Build-measure-learn feedback loop is the engine that transforms ideas into products or services*. Each iteration will take you one step closer to your goal, each round through the loop will give you invaluable learning about your users, product and customers.
Before going into the build phase, it is critical to have a vision. Vision tells you what is the problem you are going to solve, how you will bring value to the users and customers. Vision gives you the true north, a clear idea where you are going.
In essence, the vision is a series of assumptions. Who are your customers? Or users? Why would they care about your product? What is their problem that you are now solving? How will they discover your product? How much value will they get from using your product? In which ways will they use your product? In the beginning, you don’t have any true answers, just your assumptions.

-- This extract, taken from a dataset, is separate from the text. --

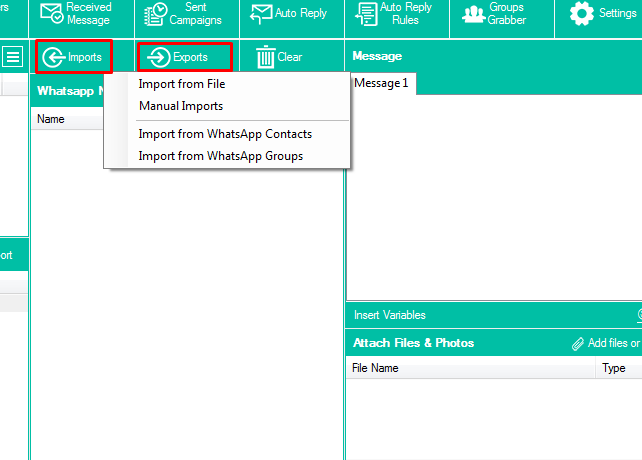Image resolution: width=642 pixels, height=460 pixels.
Task: Click the hamburger list menu icon
Action: coord(13,57)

It is good practice to explicitly write down your assumptions and especially how you can validate them. The goal of your early experiments is to test these assumptions as fast as possible.
Build
Once you know your assumptions, you are ready to start experimenting. From your assumptions, select the most critical uncertainty, and figure out what is the fastest way to get answers. In many cases, you don’t actually have to build to get started.
A great example is to start selling your product before you have actually developed anything. This experience will tell you a lot about how customers perceive the value you are proposing. And, if no-one is interested enough in buying, you have found this out before spending a fortune on developing something nobody wants.
Measure
Sooner or later your will need to build prototypes. While it is very difficult for people to tell what they want before they see it, it’s straightforward to evaluate if something is valuable or not once people can try it out. A prototype in the hands of the users gives you this feedback. Observing people using your prototype is a great learning exercise.
It is all too easy to make prototypes too complex and spend too long time before going to the users. Assumptions and vision help you select what are the most critical things to learn at each step, and you can select the features for the prototypes based on these. It is critical to limit the number of features to the absolute minimum needed to test the assumption you are focusing on with that experiment. Trying to solve too many things at the same time will slow you down.
In the beginning, what you build will be small and light. As development continues, experiments get bigger. Product design happens gradually, in line with experiments. At any moment, focus in design is on the most critical of things at that moment.
Learn
Measurements and learning from the experiment will tell you what are the next things to do. Sometimes the experiment tells your assumption was wrong. The world did not behave the way you anticipated. This is valuable learning and the best part is, since you have chosen the assumption carefully, you have just found out a critical flaw in your plans without investing time and money into something less important. You need to figure out how to change your plans with the new information you have just learned.
In best case, your assumption is validated, at least partially. This is great! Your most critical uncertainty has just been cleared! The next thing is to look at remaining uncertainties and figure out what assumption is the target for your next experiment. Once you have verified all the assumptions, you can proceed ahead at full speed.
*) everything about build-measure-learn applies equally to developing both products and services. For ease of reading, in this article I have simply written “products” instead of “products and services”.